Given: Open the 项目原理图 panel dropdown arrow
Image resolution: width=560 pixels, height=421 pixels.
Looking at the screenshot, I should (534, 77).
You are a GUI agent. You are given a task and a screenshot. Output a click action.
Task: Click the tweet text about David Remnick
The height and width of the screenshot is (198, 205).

==

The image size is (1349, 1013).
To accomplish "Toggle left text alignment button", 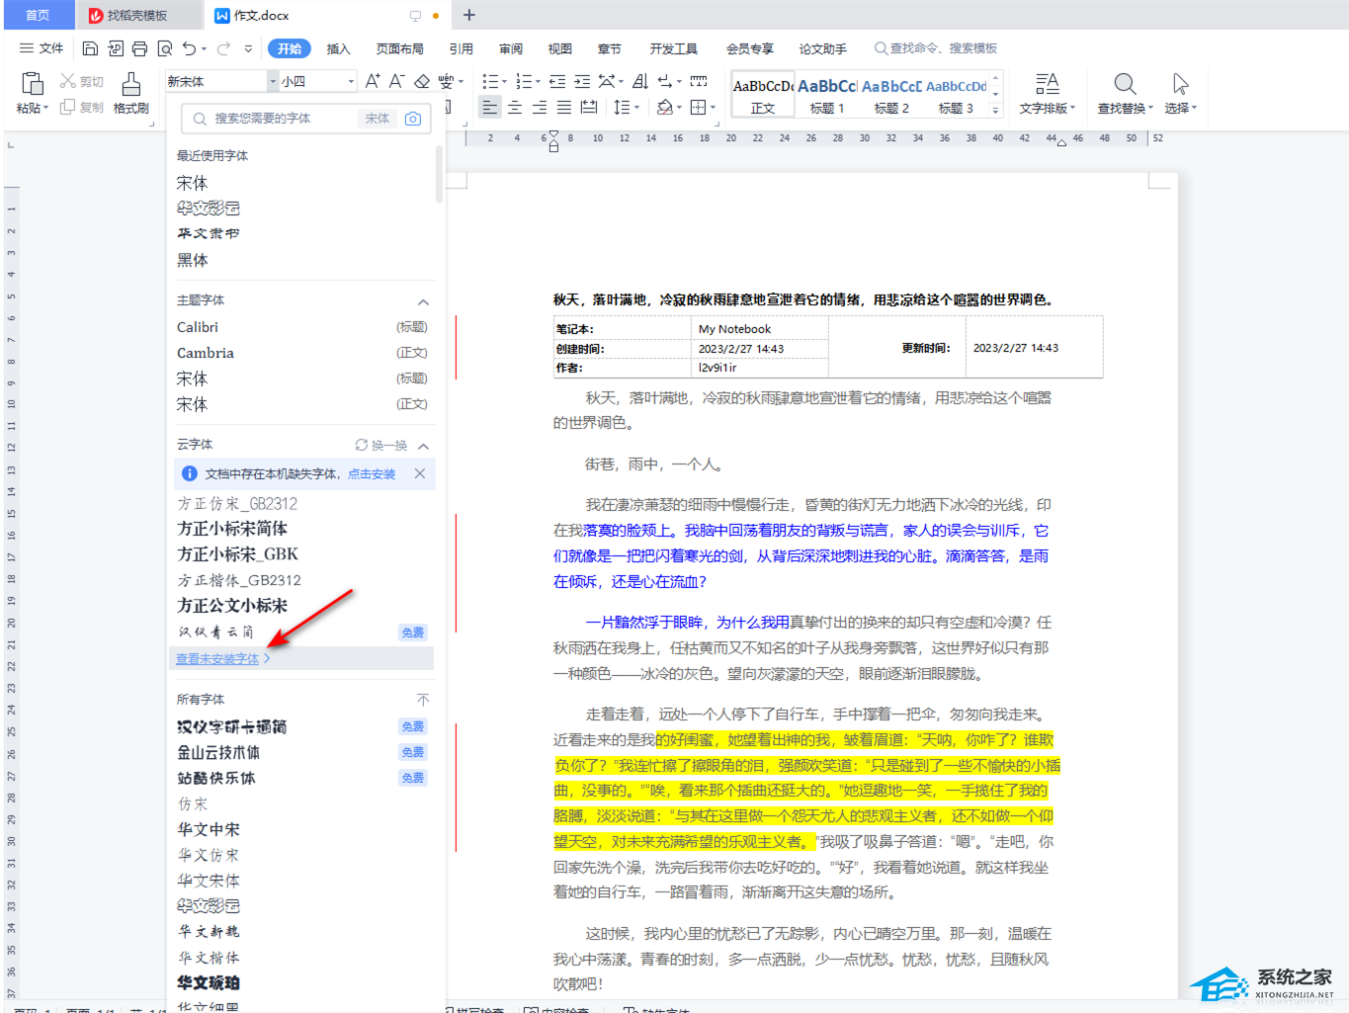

--

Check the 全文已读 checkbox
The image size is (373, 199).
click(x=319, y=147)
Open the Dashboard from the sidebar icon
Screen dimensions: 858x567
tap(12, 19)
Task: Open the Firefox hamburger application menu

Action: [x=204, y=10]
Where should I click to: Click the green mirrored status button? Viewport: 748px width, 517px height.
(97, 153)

- _Work order_: With the line that has "Given: Open the 项目原理图 panel dropdown arrow" as the first and the line that has "The height and" as the last, repeat exactly that run of lines above and no more.

- _Answer to this problem_:
Given: Open the 项目原理图 panel dropdown arrow
Image resolution: width=560 pixels, height=421 pixels.
Looking at the screenshot, I should (534, 77).
You are a GUI agent. You are given a task and a screenshot. Output a click action.
Task: Click the tweet text about David Remnick
The height and width of the screenshot is (198, 205).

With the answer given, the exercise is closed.